- Travail demandé 1
Extrayez de l'article sur les cyborgs le passage allant de « 22 janvier 2025 » à « polytechnique de Bruxelles. », sans rien y changer.
- Travail demandé 2
D'après l'article sur les cyborgs, ces affirmations sont-elles vraies ? Répondez par oui ou non et citez mot pour mot les mots du texte qui le montrent.
(a) Anne Vanhoestenberghe a fait son doctorat à l'University College de Londres.
(b) Pour elle, les cyborgs d'aujourd'hui ressemblent à ceux de la science-fiction.
(c) Les implants cochléaires servent à contrôler le tremblement parkinsonien.
- Travail demandé 3
Dans l'article sur les cyborgs, de quelle chaire Anne Vanhoestenberghe est-elle titulaire ?

- Texte étudié
Génération Cyborg

22 janvier 2025
par Christian Du Brulle
Temps de lecture : 4 minutes

« Les cyborgs existent. Ils sont partout autour de nous. Et depuis longtemps. » La formule n’est pas un slogan choc. C’est un constat, presque banal, posé par la Pre Anne Vanhoestenberghe, titulaire de la Chaire André Jaumotte à l’Académie royale de Belgique, en partenariat avec l’École polytechnique de Bruxelles.

Les cyborgs ? « Nous sommes loin de ce que nous propose la science-fiction », souligne en substance cette ingénieure en microélectronique de l’ULB qui a fait ensuite son doctorat au sein du groupe des dispositifs implantés (Implanted device group) de l’University College de Londres. « Mes travaux portent sur les neurotechnologies, depuis les innovations technologiques jusqu’à leurs interactions avec le système nerveux humain », précise-t-elle. « Je développe les technologies nécessaires pour la prochaine génération de dispositifs électroniques implantables. »

L’exemple du stimulateur cardiaque

Si ses travaux se situent donc à la pointe en la matière, elle énumère volontiers quelques exemples de cyborgs bien actuels. « Le cas le plus connu d’intégrations symbiotiques réussies de dispositifs intelligents chez l’être humain est sans doute celui du stimulateur cardiaque, le fameux pacemaker », estime-t-elle. « Ce dispositif détecte les problèmes électriques du cœur défaillant et y pallie automatiquement en cas de besoin. »

D’autres types d’implants, peut-être moins connus, améliorent également au quotidien la vie de patients. « C’est le cas des implants cochléaires, qui permettent aux sourds de percevoir leur environnement. Ce type de dispositif illustre comment la miniaturisation a pu adapter un design complexe à l’espace limité de l’oreille », souligne la scientifique.

« Je pense aussi au système qui contrôle le tremblement parkinsonien grâce à la stimulation cérébrale profonde », indique-t-elle, en présentant une courte vidéo illustrant comment ce type d’implant améliore sensiblement la vie des patients.

- Entrées fournies
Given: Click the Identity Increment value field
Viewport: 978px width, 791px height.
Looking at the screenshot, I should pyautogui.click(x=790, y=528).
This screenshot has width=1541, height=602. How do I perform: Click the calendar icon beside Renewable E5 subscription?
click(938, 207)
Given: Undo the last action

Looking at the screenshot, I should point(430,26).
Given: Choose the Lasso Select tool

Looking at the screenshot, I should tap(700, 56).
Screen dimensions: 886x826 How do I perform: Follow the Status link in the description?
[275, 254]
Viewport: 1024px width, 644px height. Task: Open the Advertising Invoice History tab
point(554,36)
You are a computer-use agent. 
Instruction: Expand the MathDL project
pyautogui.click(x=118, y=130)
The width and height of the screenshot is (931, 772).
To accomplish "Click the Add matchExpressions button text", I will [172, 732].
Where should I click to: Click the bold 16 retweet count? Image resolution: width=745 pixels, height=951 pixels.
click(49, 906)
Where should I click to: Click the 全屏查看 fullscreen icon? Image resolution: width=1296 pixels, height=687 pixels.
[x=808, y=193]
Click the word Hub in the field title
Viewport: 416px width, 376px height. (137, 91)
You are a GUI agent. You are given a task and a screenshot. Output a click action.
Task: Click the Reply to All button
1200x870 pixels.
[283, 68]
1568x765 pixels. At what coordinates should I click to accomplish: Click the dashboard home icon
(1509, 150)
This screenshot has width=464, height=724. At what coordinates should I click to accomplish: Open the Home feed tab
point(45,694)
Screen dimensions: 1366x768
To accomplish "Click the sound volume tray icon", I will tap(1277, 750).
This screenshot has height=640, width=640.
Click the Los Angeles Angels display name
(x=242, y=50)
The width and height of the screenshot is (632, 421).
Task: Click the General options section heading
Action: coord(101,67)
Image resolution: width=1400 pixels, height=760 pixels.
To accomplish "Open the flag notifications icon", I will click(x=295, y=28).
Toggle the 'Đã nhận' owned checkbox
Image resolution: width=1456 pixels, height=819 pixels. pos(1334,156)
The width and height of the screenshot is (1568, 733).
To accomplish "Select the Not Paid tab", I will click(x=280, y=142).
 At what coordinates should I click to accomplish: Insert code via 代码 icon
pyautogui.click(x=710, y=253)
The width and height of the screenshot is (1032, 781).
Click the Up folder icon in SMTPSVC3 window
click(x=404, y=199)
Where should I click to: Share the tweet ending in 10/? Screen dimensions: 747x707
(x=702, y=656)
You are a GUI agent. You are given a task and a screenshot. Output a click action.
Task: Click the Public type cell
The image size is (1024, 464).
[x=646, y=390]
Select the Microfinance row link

- Votre réponse 1
22 janvier 2025
par Christian Du Brulle
Temps de lecture : 4 minutes

« Les cyborgs existent. Ils sont partout autour de nous. Et depuis longtemps. » La formule n’est pas un slogan choc. C’est un constat, presque banal, posé par la Pre Anne Vanhoestenberghe, titulaire de la Chaire André Jaumotte à l’Académie royale de Belgique, en partenariat avec l’École polytechnique de Bruxelles.

- Votre réponse 2
(a) Oui : « qui a fait ensuite son doctorat au sein du groupe des dispositifs implantés (Implanted device group) de l’University College de Londres ».
(b) Non : « Nous sommes loin de ce que nous propose la science-fiction ».
(c) Non : « des implants cochléaires, qui permettent aux sourds de percevoir leur environnement ».

- Votre réponse 3
Elle est titulaire de la Chaire André Jaumotte à l’Académie royale de Belgique, en partenariat avec l’École polytechnique de Bruxelles.